The asymmetrical front has five windows. A lower range on the left has been reduced in height, re-roofed with a near-flat corrugated roof, and has had its front wall partly rebuilt. A shallow two-storey porch and a higher hall range are on the right, with a gable to the front wing on the right. The lower left range shows a straight joint near the left-hand gable end, indicating rebuilding, and has two window openings on the ground floor below a continuous slate sill, with two above. The two-storey porch has a likely early slate granite entrance with a chamfered lintel and jambs, with remains of bar and ball stops. A small, one-light greenstone window is set into the left-hand side of the porch, with remains of a window opening above. To the right, vestiges of a three-light mullion window remain, now reduced to two, originally lighting the hall. The gabled wing to the right is obscured by ivy and has at least one small, one-light greenstone window. The right-hand gable end was originally lit by similar greenstone windows on both the ground and first floors, visible only from the interior now.
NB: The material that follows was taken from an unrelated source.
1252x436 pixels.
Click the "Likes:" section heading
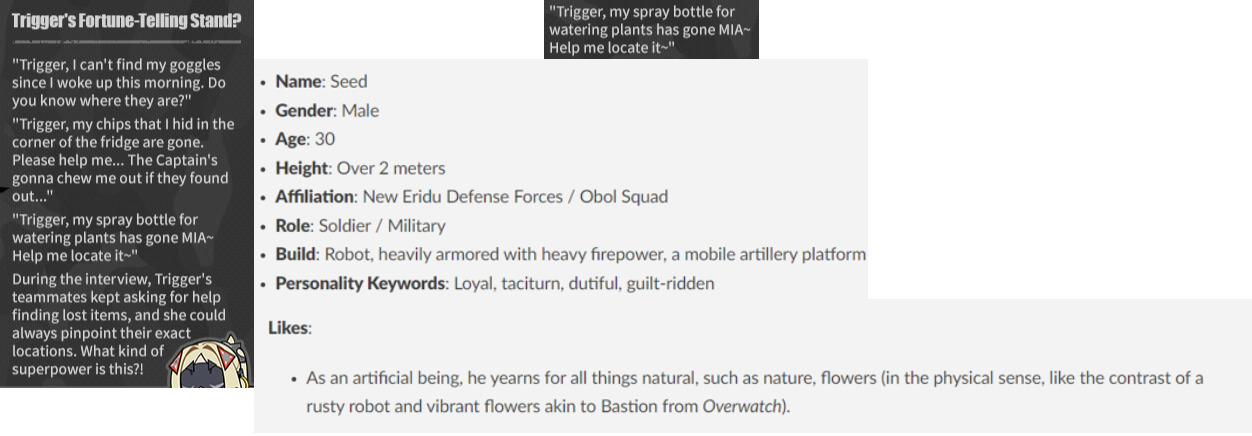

Inside, the first-floor joists have been removed from the hall on the right. The hall fireplace, backing onto the passage, has an unmoulded greenstone lintel and a claom oven, with the remains of a first-floor fireplace visible above. An oak door frame with morticed jambs leads into the front right-hand wing. The roof above the hall was probably replaced in the 18th century; the four trusses have straight principals which are partly halved, lapped, and pegged at the apices. The collars are lap-jointed and pegged onto the face of the principals. The lower end was not inspected internally.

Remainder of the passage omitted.